Saturday at ZagrebDox

04.03.2017.

ZagrebDox Saturday – World Premiere of Solenzara, Award Ceremony and Many Documentaries.

The final two days of the festival will for many visitors be a unique chance to visit ZagrebDox and take their pick among many global and regional titles. The world premiere of Solenzara by Stephan V. Regoli and Pascal Regoli in the Musical Globe programme will take place and the best films of this year's festival edition will also be made known.

The film Solenzara will premiere at 5pm, theatre 3; it is a film about an international Corsican 1960s hit song. Among others, Goran Bregović used the Solenzara melody when he was composing In the Deathcar, performed by Iggy Pop, on the soundtrack of Arizona Dream by Emir Kusturica. In the film the authors document the history of the composition, as well as the story of nostalgia and love for Solenzara, which united cultures and artists from all over the world. A Q&A session with the authors will take place after the screening.

At 6pm, Regional Competition screens Four Passports by Mihajlo Jevtić, in which the author depicts the transformation of a country and a young man getting ready to leave, from his childhood to adulthood in parallel, from the Socialist Republic of Yugoslavia to today's Serbia. The filmmaker will also introduce himself to the audience at a Q&A session.

At 7pm, theatre 2, the award ceremony of the 13th ZagrebDox will take place, and the same slot at theatre 3 screens Safari (Masters of Dox section), the latest work by Austrian director Ulrich Seidl, an explicit portrayal of hunting tourism in Africa. As antelopes, impalas, zebras, gnus and other animals peacefully graze in the African wilderness, German and Austrian tourist hunters – who pay their safari experience big money – drive around, lurk and prey on their catch and when they kill it, they pose with the carcass.

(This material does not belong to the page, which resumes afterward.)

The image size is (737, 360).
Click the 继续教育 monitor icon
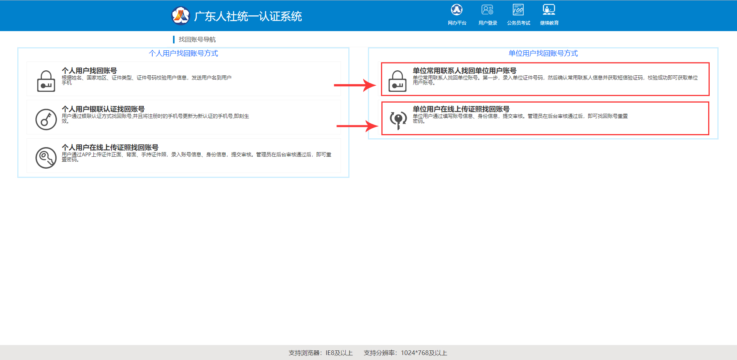point(549,10)
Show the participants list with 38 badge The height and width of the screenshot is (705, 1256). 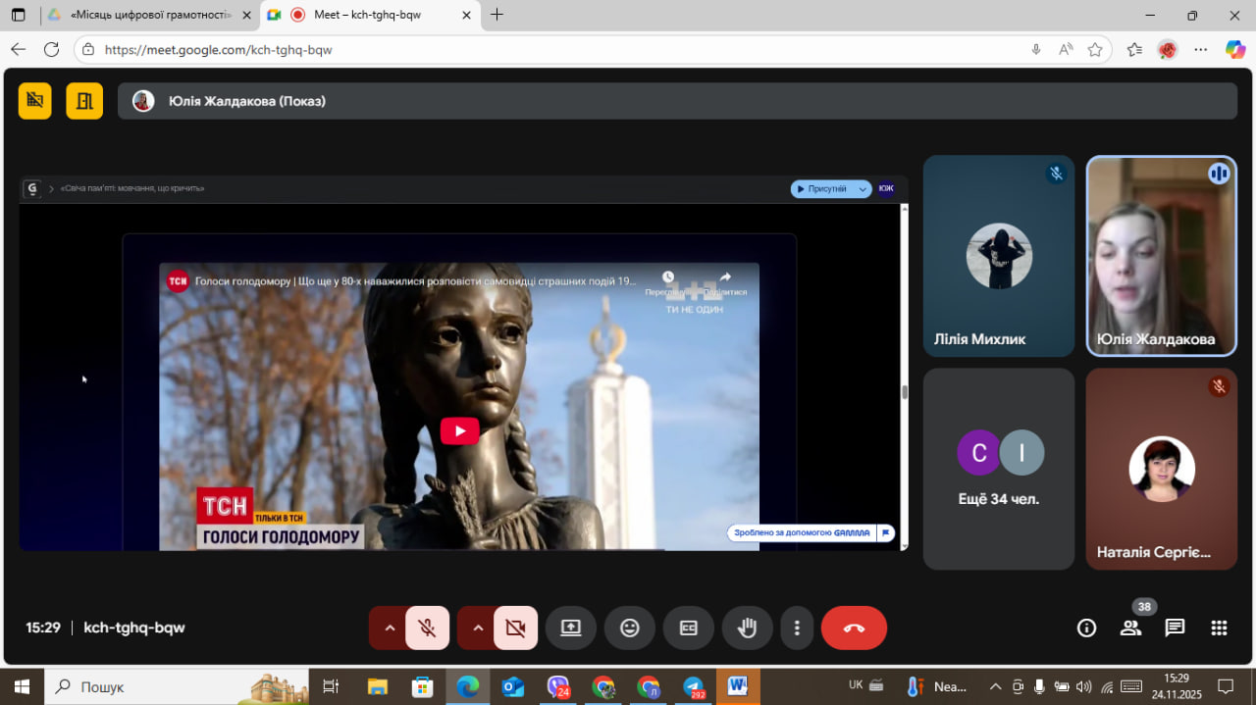(x=1131, y=629)
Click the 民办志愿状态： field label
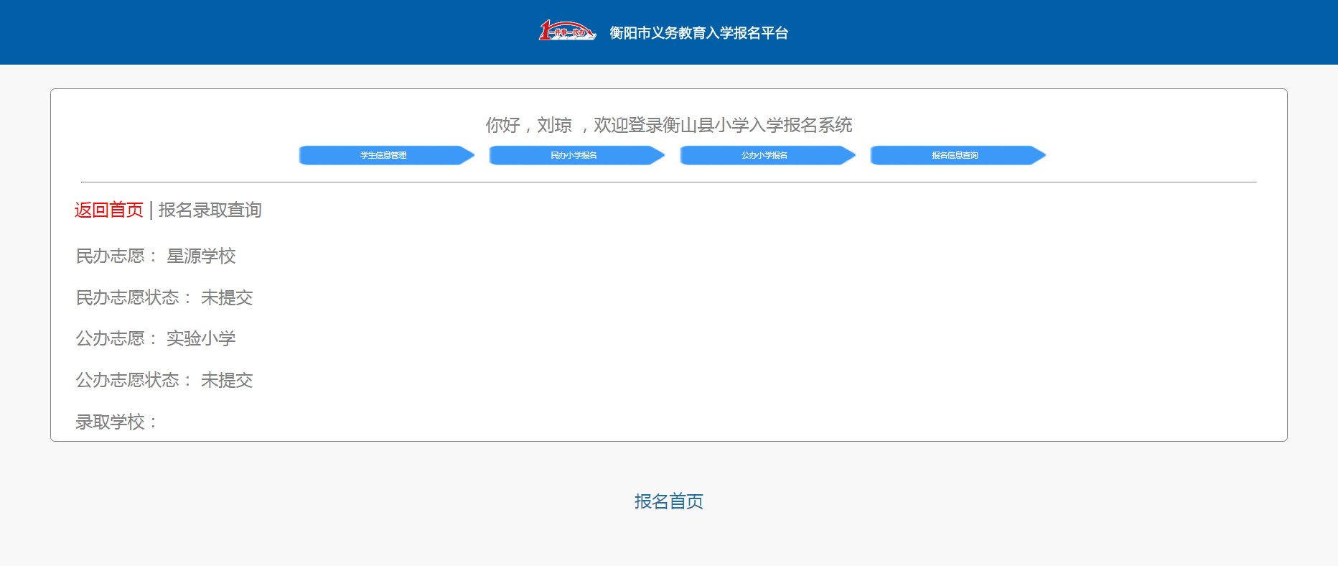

International Competition at 8pm, theatre 1, screens The Land of the Enlightened by the Belgian cinematographer and photographer Pieter-Jan De Pue, a docu-fictional debut in which, after the retreat of American troupes from Afghanistan, the author films prematurely grown-up boys who developed extreme possibilities of adaptation and resilience. After the screening, a Q&A with the filmmaker will take place.

The last screenings are scheduled for 10pm, and theatre 2 will show two titles from the Controversial Dox section – It's Getting Dark by Olga Kravets, following five Russian families and providing a thorough insight into the daily lives of people who were officially convicted of treason or drug possession, while in fact they just, at a certain point, expressed disapproval of the government's policies. It will be followed by Icon, by Polish director Wojciech Kasperski, an insight into the daily lives of patients in a Siberian mental institution.